Series: A History Of Scotland

"I want to look beyond the legends, to find the real story of Scotland. And it's every bit as thrilling."
Neil Oliver (Series One, Episode One)

Running from November 2008 to November 2009, A History Of Scotland was an ambitious documentary made by The BBC exploring the history of Scotland. Presented and narrated by author, broadcaster and archaeologist Neil Oliver, the series was first broadcast on BBC One Scotland and consisted of ten sixty-minute episodes spread over two series.

Consisting of shots of the presenter strolling dramatically across Scotland's beautiful natural landscape, historical reconstructions to accompany Neil Oliver's narration and a kick-ass original musical score by James Newton-Howard, the series aspired to add a sense of drama and romance to the show rather than create another dry, matter-of-fact history lecture. Whether this adds to the experience or detracts from the show's capacity to educate the viewer is a matter for the viewer.

Series One:
  • Episode One: The Last of the Free
    At the dawn of the first millennia, there was no Scotland or England.

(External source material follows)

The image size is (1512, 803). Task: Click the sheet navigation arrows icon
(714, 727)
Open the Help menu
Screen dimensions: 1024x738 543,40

In the first episode Oliver reveals the mystery of how the Gaelic Scottish Kingdom - Alba - was born, and why its role in one of the greatest battles ever fought on British soil defined the shape of Britain in the modern era.
  • Episode Two: Hammers of the Scots
    Oliver charts the 13th century story of the two men who helped transform the Gaelic kingdom of Alba into the Scotland of today. While Alexander II forged Scotland in blood and violence, William Wallace's resistance to King Edward I of England hammered national consciousness into the Scots.
  • Episode Three: Bishop Makes King
    Robert The Bruce's 22-year struggle to secure the Scots' independence is one of the most important chapters in Scotland's story. Oliver explores the role the Scottish church played in promoting Robert Bruce, the propaganda campaigns, both at home and abroad, and how the 1320 Declaration of Arbroath persuaded The Pope to finally recognise Scotland as an independent nation.
  • Episode Four: Language Is Power
    At one time, Gaelic Scotland - the people and the language - was central to the identity of Scots. But as Oliver reveals, Scotland's infamous Highland/Lowland divide was the result of a family struggle that divided the kingdom. This is the story of how the policies of the [[Useful Notes/fTheHouseOfStuart Stewart royal family]] in the 15th century led to the Gaels being perceived as rebels and outsiders.
  • Episode Five: Project Britain
    Oliver describes how the ambitions of two of Scotland's Stuart monarchs were the driving force that united two ancient enemies, and set them on the road to the Great Britain we know today. While Mary Queen of Scots plotted to usurp Elizabeth I and seize the throne of England, her son James dreamt of a more radical future: a Protestant Great Britain.

Series Two:
  • Episode One: God's Chosen People
    Neil Oliver continues his journey through Scotland's past with the story of the Covenanters, whose profound religious beliefs were declared in the National Covenant of 1638. This document licensed revolution, started the Civil War that cost King Charles I his head, cost tens of thousands of Scots their lives and led to Britain's first war on terror.
  • Episode Two: Let's Pretend
    Bitterly divided by politics and religion for centuries, this is the infamous story of how Scotland and England came together in 1707 to form Great Britain. Over time the Union matured into one of the longest in European history, but it very nearly ended in divorce. Exploiting the Union's unpopularity, the exiled Stuarts staged several comebacks, selling themselves as a credible and liberal alternative to the Hanoverian regime. Neil Oliver reveals just how close they came to succeeding.
  • Episode Three: The Price of Progress
    Through the winning and losing of an American empire and the impact of the Scottish Enlightenment, Neil Oliver reveals how in the second half of the 18th century Scotland was transformed from a poor northern backwater with a serious image problem into one of the richest nations on Earth. This was the dawn of the modern age when Scotland made its mark on the world by exporting its most valuable commodities - its people and ideas.
  • Episode Four: This Land is our Land
    At the start of the 19th century, everything familiar was swept away. People fled from the countryside into the industrial towns of Scotland's Central Belt. Rural workers became factory workers - in some of the worst conditions in Europe. This new Scotland became a seedbed of revolution. But it wasn't just force that kept the Scottish people in their place, it was fantasy. Neil Oliver reveals how Sir Walter Scott created so powerful a myth, it haunts the Scots collective imagination to this day.
  • Episode Five: Project Scotland
    As a partner in The British Empire, Scotland began the 20th century with an advanced economy and a world-beating heavy industry. But in the closing decades its sense of Britishness was in doubt and a Scottish Parliament sat in Edinburgh for the first time since 1707. Charting Scotland's darkest century, Neil Oliver discovers a country driven to self-determination through a series of economic crises so deep that her most striking export became her own disillusioned population.